Solidarity Spiritist Societ

quarta-feira, 25 de novembro de 2015

O Poder da Gentileza

Eminente  professor  negro,  interessado  em  fundar  uma  escola  num  bairro pobre, onde centenas de crianças desamparadas cresciam  sem o benefício das letras, foi recebido pelo prefeito da cidade.
O prefeito ouvir-lhe o plano e disse-lhe:
-A lei e a bondade nem sempre podem estar juntas. Organize uma  casa e autorizaremos a providência.
O benfeitor dos meninos desprotegidos considerou:
-Mas doutor, não dispomos de recursos... Que fazer?
-De qualquer modo, cabe-nos amparar os pequenos analfabetos.
Diante de sua figura humilde, o prefeito disse:
-O senhor não pode intervir na administração.
O professor muito triste retirou-se e passou a tarde e a noite daquele sábado, pensando, pensando...
Domingo, muito cedo saiu a passear, sob as grandes árvores, na  direção de antigo mercado.
Ia comentando, na oração silenciosa:
- Meu  Deus  como  agir?  Não  receberemos  um  pouso  para  as  criancinhas, Senhor?
Absorvido na meditação, atingiu o mercado e entrou.
O movimento era enorme. 
Muitas compras. Muita gente.
Certa senhora, de apresentação distinta, aproximou-se dele e tomando-o por servidor vulgar, de mãos desocupadas e cabeça vazia, exclamou:
-Meu velho, venha cá.
O professor acompanhou-a sem vacilar.
À frente dum saco enorme, em que se amontoavam mais de trinta  quilos de verdura, a matrona recomendou:
-Traga-me esta encomenda.
Colocou ele o fardo às costas e seguiu-a.
Caminharam  seguramente  uns  quinhentos  metros  e  penetraram  elegante vivenda, Ela solicitou de novo:
-Tenho visitas hoje.
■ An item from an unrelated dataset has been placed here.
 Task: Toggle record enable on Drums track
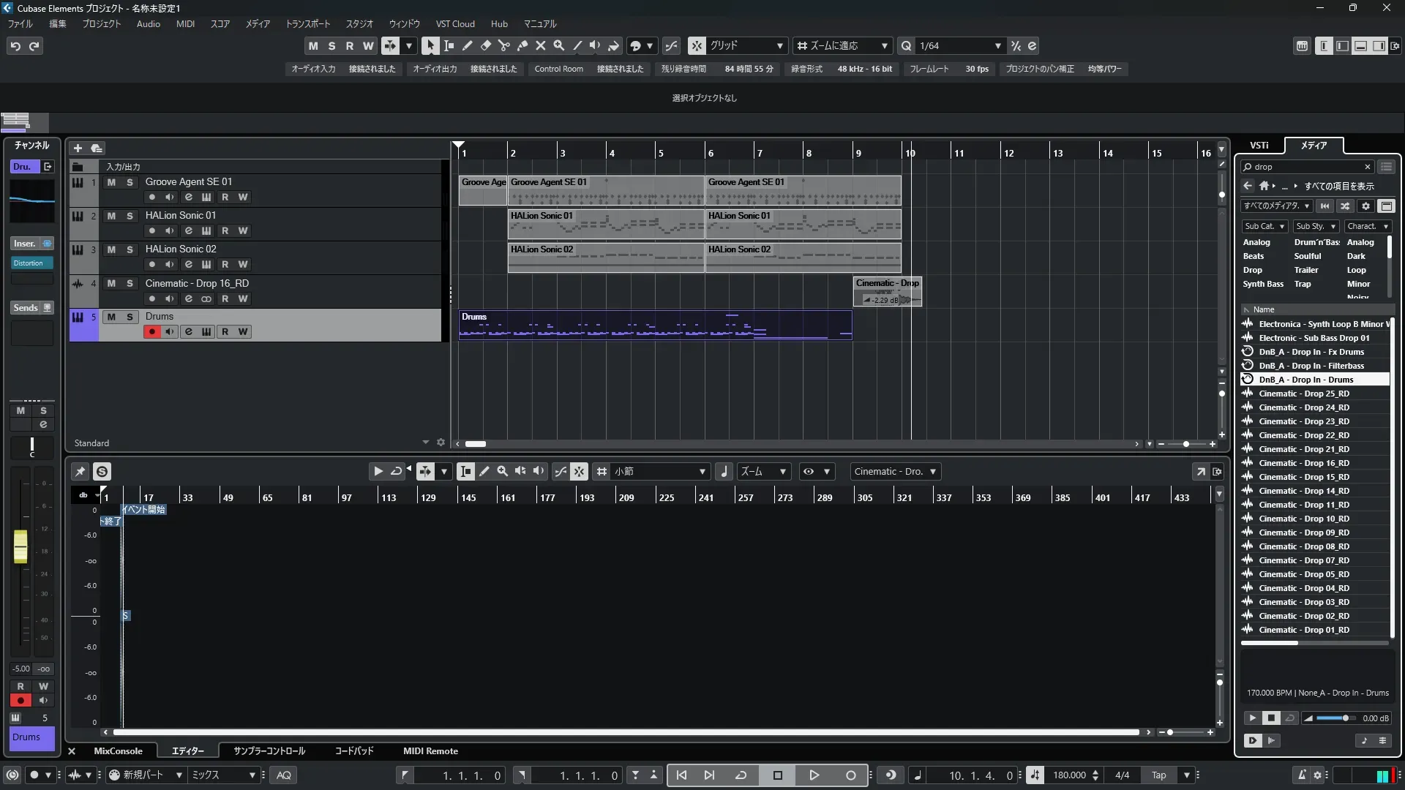click(x=151, y=331)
Poderá ajudar-me no serviço geral?
-Perfeitamente –respondeu o interpelado -, dê suas ordens.
Ela indicou pequeno pátio e determinou-lhe a preparação de meio  metro de lenha para o fogão.
Empunhando o machado, o educador, com esforço, rachou algumas toras.
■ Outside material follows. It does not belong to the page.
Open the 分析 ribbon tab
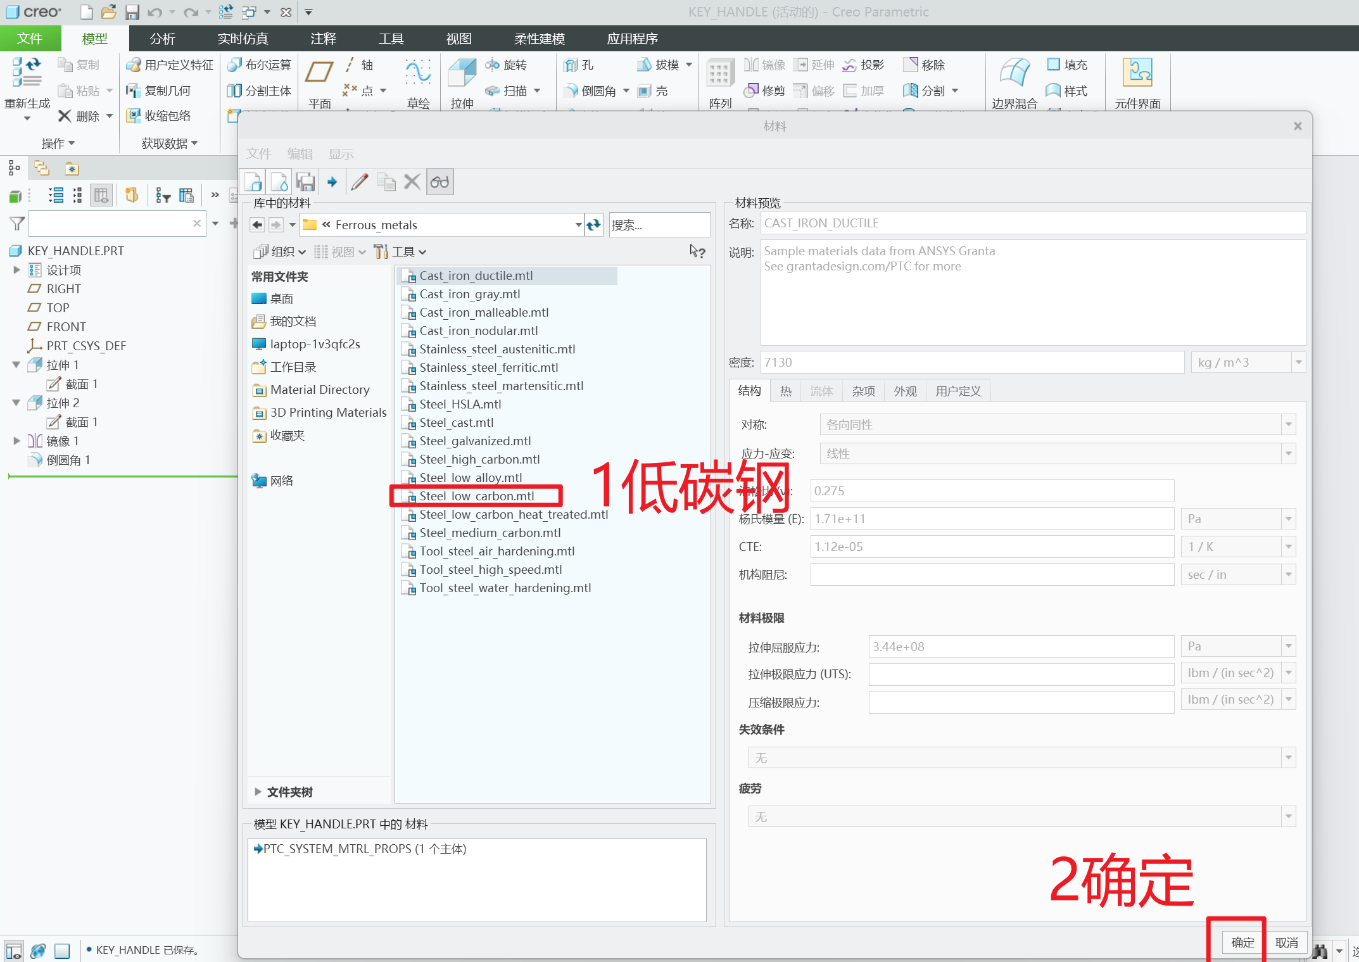The image size is (1359, 962). [162, 39]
Em seguida, foi chamado para retificar a chaminé.
Consertou-a com sacrifício da própria roupa.
Sujo de pó escuro, da cabeça aos pés, recebeu ordens de buscar  um peru assado.
Pôs-se a caminho, por mais de  dois quilômetros, trazendo o grande prato em pouco tempo.
Logo mais, atirou-se à limpeza de extenso recinto  em que se efetuaria lauto almoço.
Nas  primeiras  horas  da  tarde,  sete  pessoas  davam  entrada  no  fidalgo domicílio.  Entre  elas,  relacionava-se  o  prefeito  que  anotou  a  presença  do visitante da véspera, apresentado ao seu gabinete por autoridades respeitáveis.
Reservadamente, indagou sua irmã, que era a dona da casa,  quanto ao novo conhecimento, conversando ambos na surdina.
Ao fim do dia, a matrona distinta e autoritária, com visível desapontamento, veio ao servo improvisado e pediu o preço dos trabalhos.
-Não pense nisto 
 -respondeu com sinceridade  -,  tive muito  prazer em ser-lhe útil.
No  dia  imediato,  contudo,  a  dama  da  véspera  procurou-o,  na  sua  casa modesta em que se hospedava e, depois de rogar-lhe  desculpas, anunciou-lhe a concessão de amplo edifício, destinado  à escola que pretendia estabelecer.
As  crianças  usariam  o  patrimônio  à  vontade  e  o  prefeito  autorizaria  a providência com satisfação.
O  professor  teve  os  olhos  úmidos  a  alegria  e  o  reconhecimento...  e agradecendo e beijou-lhe as mãos, respeitoso.
A bondade dele vencera os impedimentos legais.
O exemplo é mais vigoroso que a argumentação.
A gentileza está revestida, em toda parte, de glorioso poder.